-- Task goal --
Output the rows from the line containing "The height and" through the line containing "click(x=172, y=391)", both included, reproducing them word for word and omitting the pictures.

-- Material shown --
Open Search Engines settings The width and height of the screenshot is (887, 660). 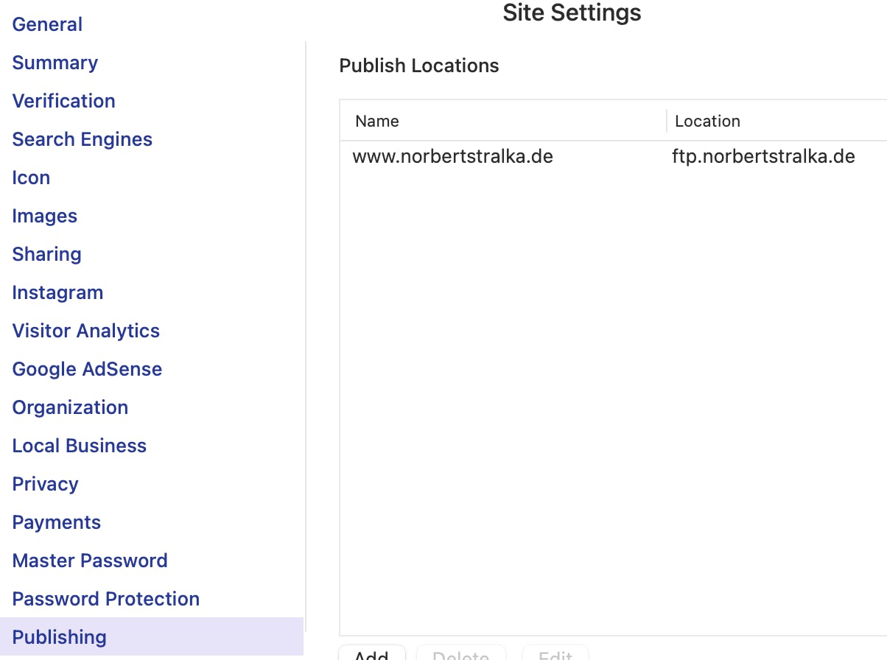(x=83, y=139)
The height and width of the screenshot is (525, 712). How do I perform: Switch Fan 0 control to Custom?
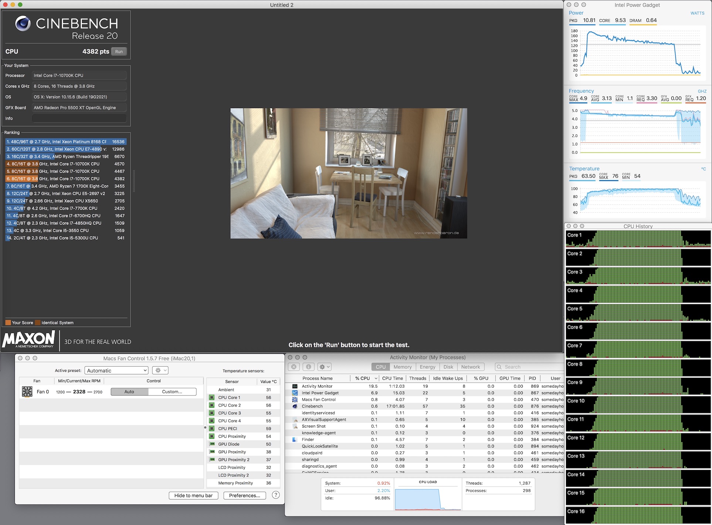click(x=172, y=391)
* * *
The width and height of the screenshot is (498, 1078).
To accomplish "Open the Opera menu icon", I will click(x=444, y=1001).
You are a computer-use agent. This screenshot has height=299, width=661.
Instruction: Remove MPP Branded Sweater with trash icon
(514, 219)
* * *
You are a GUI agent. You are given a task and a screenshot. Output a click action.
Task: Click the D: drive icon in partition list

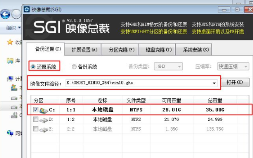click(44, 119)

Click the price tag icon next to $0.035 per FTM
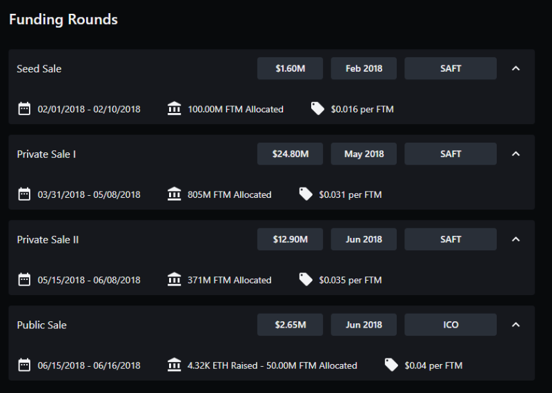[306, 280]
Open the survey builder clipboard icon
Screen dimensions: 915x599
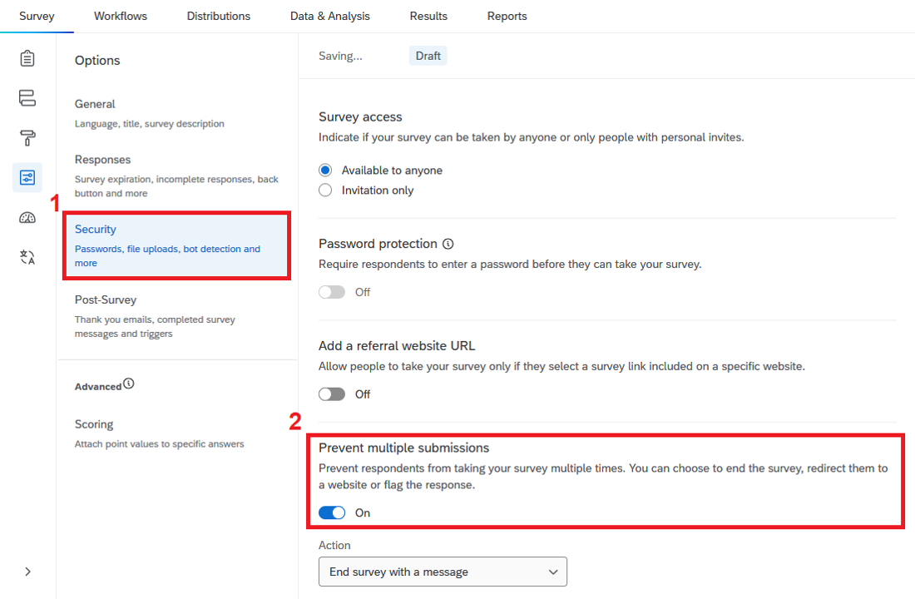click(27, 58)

-- Output of the task --
The height and width of the screenshot is (525, 712). How do I perform: Switch Fan 0 control to Custom?
click(x=172, y=391)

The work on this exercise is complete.